La transmission intergénérationnelle n’est pas linéaire. Elle est souvent infiltrée de non-dits, de loyautés invisibles, de douleurs figées, qui s’invitent dans la relation à l’enfant. L’accompagnement de la parentalité ne peut faire l’économie d’un travail sur l’histoire singulière de chaque parent, ni sur les représentations qu’ils se font de l’enfant, de sa place et de sa fonction dans leur vie.
La mère en soi, le père en soi : vers une parentalité consciente
Il y a, au-delà des rôles sociaux ou biologiques, des forces archétypiques à intégrer en soi. La Mère en soi – contenante, bienveillante, puissante et parfois dévorante. Le Père en soi – séparateur, bâtisseur, initiateur et parfois castrateur. Réconcilier ces polarités intérieures, c’est restaurer un socle intérieur solide pour l’adulte que nous devenons, pour l’enfant que nous accompagnons.
Ce travail d’individuation, inspiré des mythes (Déméter, Gaïa, Chronos, le Roi blessé…), des contes, des rêves, passe par une traversée des ombres et une relecture symbolique de nos fondements. Il s’agit de devenir la mère et le père de soi-même, de créer une nouvelle matrice de sécurité intérieure et d’autorité douce, capable de contenir nos blessures, nos élans, et de transmettre, non pas un savoir, mais une présence habitée.
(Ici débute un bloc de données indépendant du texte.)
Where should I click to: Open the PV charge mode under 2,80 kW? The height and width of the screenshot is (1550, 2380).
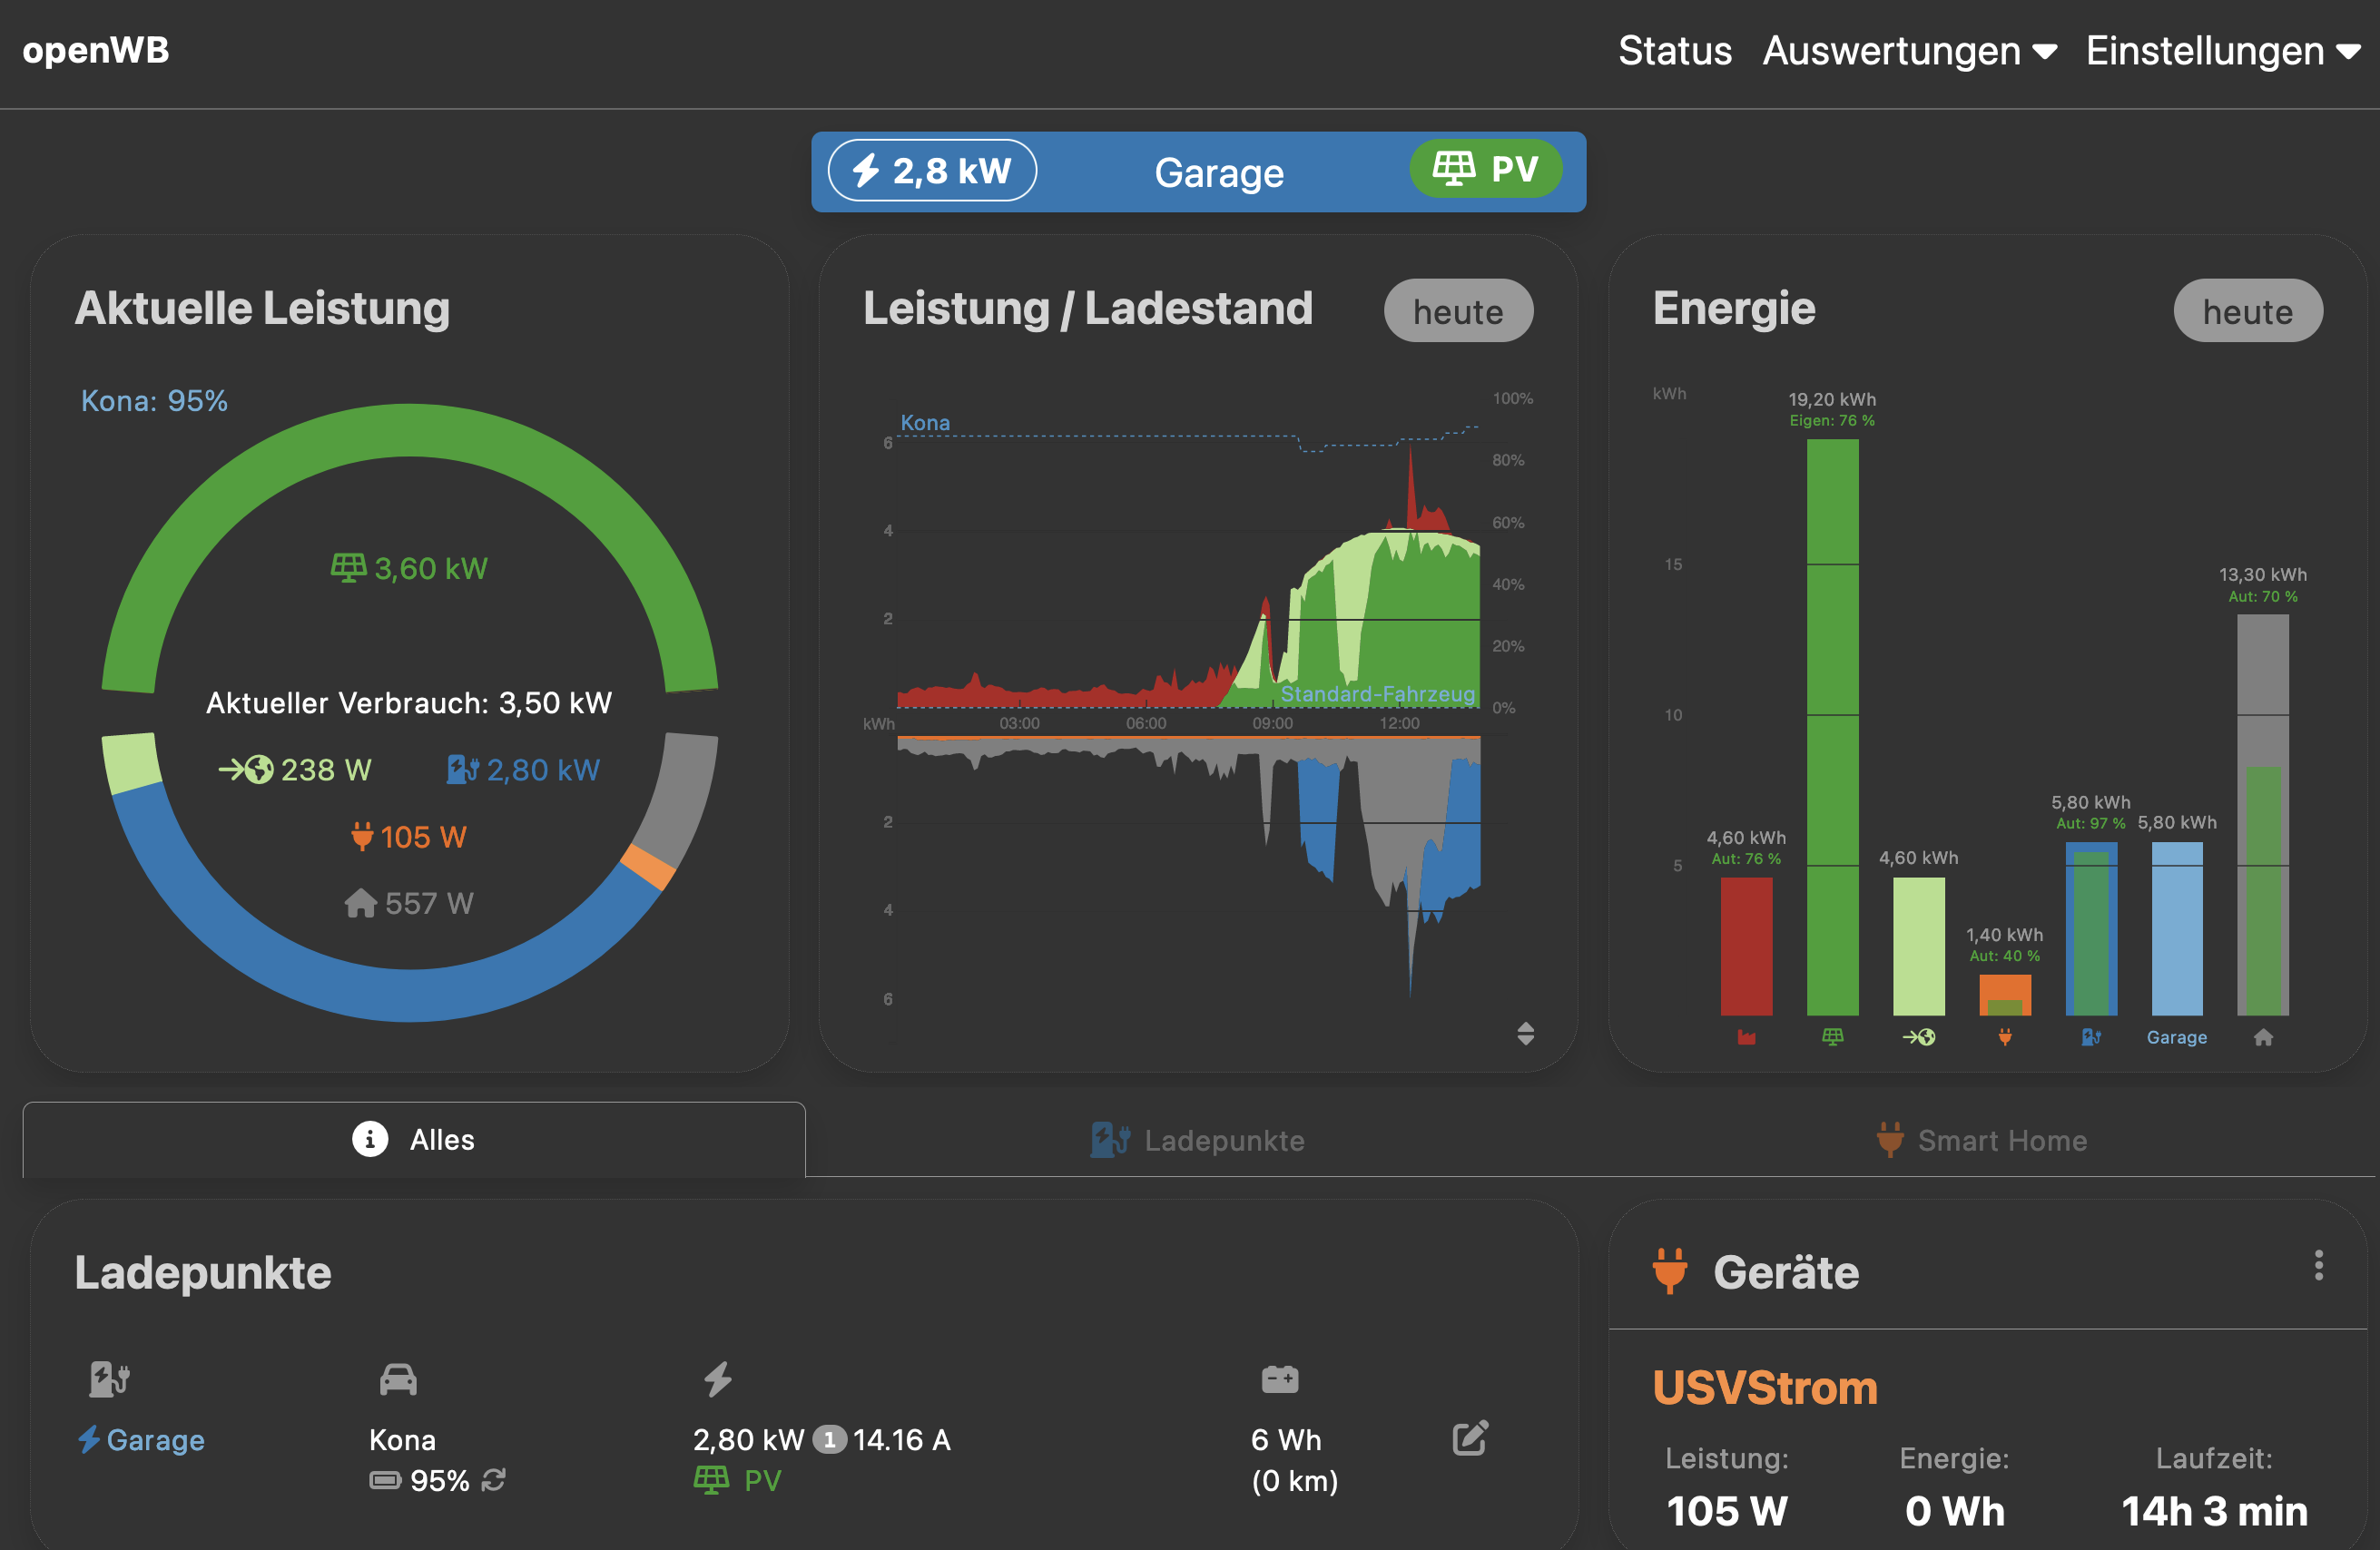coord(738,1480)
Pour l’enfant : être accueilli et orienté
L’enfant, pour se développer harmonieusement, a besoin d’une double présence :
- une mère suffisamment bonne pour le contenir, le relier, l’envelopper sans le confondre avec elle-même,
- un père suffisamment présent pour le séparer, le guider, lui ouvrir l’horizon de la loi et du désir.
Là où l’une tisse le lien, l’autre trace un axe. Là où l’une accueille, l’autre oriente. Et ensemble, dans leur complémentarité (qu’elle soit portée par deux figures ou par une seule personne intégrant les deux fonctions), ils permettent à l’enfant de devenir sujet de son histoire, libre de ses élans, ancré dans une base suffisamment stable pour affronter le monde.
Conclusion : Parentalité comme chemin initiatique
Parentalité et développement personnel/relationnel ne s’opposent pas. Bien au contraire. Accompagner un enfant demande de s’être soi-même traversé·e, d’avoir visité ses parts blessées, ses colères enfouies, ses élans de vie brimés. C’est un chemin initiatique, autant qu’un acte d’amour.
Aujourd’hui plus que jamais, accompagner la parentalité suppose une vision intégrative : psychique, symbolique, sociétale et spirituelle. C’est en tissant un dialogue entre nos histoires, nos ombres et nos potentiels, que nous pouvons restaurer ces fonctions fondamentales de la Mère et du Père – en soi, pour soi, et pour les générations à venir.